- [EXERCISE DIRECTIONS] Print the items verbatim, starting from the first one and going through the line that contains "Action: (x=967, y=96)".

- [PROVIDED DATA]
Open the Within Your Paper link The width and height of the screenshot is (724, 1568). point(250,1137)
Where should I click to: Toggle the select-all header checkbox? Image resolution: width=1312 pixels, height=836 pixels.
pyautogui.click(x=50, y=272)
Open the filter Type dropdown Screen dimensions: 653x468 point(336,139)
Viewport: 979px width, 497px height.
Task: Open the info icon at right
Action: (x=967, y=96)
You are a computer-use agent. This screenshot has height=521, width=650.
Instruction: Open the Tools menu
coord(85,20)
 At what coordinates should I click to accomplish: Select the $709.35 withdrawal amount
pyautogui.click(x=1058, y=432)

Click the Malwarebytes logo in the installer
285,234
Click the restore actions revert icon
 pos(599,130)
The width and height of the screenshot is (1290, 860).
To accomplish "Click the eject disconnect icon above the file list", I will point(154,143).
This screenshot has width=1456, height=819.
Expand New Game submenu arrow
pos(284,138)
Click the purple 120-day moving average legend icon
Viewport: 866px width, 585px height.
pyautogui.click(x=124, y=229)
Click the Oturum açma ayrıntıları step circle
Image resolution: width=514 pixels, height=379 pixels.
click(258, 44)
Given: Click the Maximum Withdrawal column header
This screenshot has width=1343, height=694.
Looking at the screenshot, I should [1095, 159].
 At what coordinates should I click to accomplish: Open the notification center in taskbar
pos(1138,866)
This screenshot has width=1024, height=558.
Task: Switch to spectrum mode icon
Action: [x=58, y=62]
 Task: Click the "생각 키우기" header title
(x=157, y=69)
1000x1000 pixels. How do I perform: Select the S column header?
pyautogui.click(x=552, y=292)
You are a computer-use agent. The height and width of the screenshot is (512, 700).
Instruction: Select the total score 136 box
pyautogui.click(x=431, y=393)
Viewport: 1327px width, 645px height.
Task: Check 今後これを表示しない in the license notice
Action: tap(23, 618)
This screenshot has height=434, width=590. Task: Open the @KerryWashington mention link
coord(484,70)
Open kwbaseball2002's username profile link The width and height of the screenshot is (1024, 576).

- [THE ANSWER]
Open the Within Your Paper link The width and height of the screenshot is (724, 1568). point(250,1137)
Where should I click to: Toggle the select-all header checkbox? Image resolution: width=1312 pixels, height=836 pixels.
pyautogui.click(x=50, y=272)
Open the filter Type dropdown Screen dimensions: 653x468 point(336,139)
Viewport: 979px width, 497px height.
Task: Open the info icon at right
Action: (x=967, y=96)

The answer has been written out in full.